## Given data
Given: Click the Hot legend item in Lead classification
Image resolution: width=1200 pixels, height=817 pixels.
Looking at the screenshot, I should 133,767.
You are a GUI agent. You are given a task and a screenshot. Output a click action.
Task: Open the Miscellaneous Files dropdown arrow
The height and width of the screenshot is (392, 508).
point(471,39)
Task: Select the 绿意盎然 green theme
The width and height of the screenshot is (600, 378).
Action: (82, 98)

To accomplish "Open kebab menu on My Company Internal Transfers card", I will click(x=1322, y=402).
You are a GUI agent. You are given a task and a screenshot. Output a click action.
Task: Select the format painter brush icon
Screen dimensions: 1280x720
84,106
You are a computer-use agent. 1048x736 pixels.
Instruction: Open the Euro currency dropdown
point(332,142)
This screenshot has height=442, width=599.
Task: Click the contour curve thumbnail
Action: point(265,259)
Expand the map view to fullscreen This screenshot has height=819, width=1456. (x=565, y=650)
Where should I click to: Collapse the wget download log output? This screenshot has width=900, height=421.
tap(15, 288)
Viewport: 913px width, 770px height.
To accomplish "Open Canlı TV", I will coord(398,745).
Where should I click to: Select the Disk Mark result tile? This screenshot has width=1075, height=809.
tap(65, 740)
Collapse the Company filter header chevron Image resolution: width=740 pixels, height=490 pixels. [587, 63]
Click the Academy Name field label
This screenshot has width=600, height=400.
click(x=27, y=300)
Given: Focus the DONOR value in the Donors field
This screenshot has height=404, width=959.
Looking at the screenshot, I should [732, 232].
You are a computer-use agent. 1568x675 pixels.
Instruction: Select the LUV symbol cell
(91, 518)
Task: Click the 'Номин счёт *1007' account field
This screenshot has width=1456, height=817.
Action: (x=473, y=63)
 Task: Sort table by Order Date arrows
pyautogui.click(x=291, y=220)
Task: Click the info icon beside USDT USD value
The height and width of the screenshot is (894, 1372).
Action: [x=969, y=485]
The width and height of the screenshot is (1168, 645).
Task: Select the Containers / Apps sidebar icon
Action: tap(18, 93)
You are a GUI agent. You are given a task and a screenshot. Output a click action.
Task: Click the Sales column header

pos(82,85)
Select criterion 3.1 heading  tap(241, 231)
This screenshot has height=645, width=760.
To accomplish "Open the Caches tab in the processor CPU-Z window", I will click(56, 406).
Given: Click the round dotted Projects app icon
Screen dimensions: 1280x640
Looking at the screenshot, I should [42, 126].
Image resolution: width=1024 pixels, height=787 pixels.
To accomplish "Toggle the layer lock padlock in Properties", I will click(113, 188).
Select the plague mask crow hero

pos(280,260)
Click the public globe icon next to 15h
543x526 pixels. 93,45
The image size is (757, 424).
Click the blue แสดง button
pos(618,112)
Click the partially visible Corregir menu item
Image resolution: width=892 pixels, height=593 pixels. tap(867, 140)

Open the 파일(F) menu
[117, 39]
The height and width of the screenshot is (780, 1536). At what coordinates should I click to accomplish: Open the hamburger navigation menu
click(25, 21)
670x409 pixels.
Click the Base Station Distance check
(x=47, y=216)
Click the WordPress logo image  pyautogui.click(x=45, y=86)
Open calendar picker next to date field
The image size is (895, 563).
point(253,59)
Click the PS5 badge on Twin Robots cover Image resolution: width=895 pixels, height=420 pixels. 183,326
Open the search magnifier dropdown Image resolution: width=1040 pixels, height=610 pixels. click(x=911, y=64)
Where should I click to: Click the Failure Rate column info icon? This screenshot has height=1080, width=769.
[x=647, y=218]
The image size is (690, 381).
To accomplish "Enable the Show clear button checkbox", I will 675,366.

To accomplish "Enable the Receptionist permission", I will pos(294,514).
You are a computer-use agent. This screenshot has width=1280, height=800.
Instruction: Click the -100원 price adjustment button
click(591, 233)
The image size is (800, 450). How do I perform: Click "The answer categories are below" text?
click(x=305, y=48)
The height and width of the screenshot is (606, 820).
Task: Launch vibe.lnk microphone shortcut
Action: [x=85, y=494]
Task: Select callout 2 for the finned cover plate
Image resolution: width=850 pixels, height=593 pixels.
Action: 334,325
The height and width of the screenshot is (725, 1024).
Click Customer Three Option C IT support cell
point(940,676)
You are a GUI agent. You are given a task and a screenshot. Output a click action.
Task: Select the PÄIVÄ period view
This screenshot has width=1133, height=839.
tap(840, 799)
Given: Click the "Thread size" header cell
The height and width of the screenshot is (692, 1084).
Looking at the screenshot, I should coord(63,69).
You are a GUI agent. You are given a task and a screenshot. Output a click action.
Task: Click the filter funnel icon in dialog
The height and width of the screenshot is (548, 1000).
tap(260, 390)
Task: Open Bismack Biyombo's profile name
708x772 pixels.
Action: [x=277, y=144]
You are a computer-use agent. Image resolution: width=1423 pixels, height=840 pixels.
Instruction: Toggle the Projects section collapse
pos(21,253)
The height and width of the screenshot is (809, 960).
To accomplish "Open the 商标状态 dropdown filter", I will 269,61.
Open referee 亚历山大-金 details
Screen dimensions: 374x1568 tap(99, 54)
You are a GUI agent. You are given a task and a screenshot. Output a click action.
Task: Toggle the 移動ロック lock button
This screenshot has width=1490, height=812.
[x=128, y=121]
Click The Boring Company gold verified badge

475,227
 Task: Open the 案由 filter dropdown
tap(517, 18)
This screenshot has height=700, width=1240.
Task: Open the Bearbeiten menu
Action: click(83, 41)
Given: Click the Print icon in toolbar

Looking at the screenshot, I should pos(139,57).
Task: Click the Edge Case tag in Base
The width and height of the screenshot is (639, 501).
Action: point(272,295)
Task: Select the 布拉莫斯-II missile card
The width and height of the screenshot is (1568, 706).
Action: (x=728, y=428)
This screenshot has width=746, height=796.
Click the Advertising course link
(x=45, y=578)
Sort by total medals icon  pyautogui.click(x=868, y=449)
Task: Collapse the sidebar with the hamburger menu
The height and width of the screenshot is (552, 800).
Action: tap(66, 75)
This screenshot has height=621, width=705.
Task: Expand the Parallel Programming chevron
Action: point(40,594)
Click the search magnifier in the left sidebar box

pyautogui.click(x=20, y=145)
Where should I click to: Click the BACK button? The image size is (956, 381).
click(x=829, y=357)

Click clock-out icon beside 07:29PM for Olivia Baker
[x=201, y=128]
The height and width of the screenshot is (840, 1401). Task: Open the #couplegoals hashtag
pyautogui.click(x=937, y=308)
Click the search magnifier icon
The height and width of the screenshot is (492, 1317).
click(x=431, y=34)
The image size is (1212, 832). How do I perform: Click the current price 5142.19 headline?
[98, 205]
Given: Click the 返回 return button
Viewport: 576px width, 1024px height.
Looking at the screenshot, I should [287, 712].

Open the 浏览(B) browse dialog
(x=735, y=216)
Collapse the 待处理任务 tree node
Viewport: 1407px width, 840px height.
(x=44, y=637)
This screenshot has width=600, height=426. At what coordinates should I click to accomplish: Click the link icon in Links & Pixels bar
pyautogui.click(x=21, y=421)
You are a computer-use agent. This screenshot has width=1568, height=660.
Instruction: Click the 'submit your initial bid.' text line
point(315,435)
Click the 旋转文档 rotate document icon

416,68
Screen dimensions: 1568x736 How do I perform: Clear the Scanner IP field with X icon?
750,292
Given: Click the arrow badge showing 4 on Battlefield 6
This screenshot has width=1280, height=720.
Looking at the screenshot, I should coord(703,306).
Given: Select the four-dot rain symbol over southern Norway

## Try it
State the number of lines in the records that hold the string "value", and add nothing.

## Expected output
2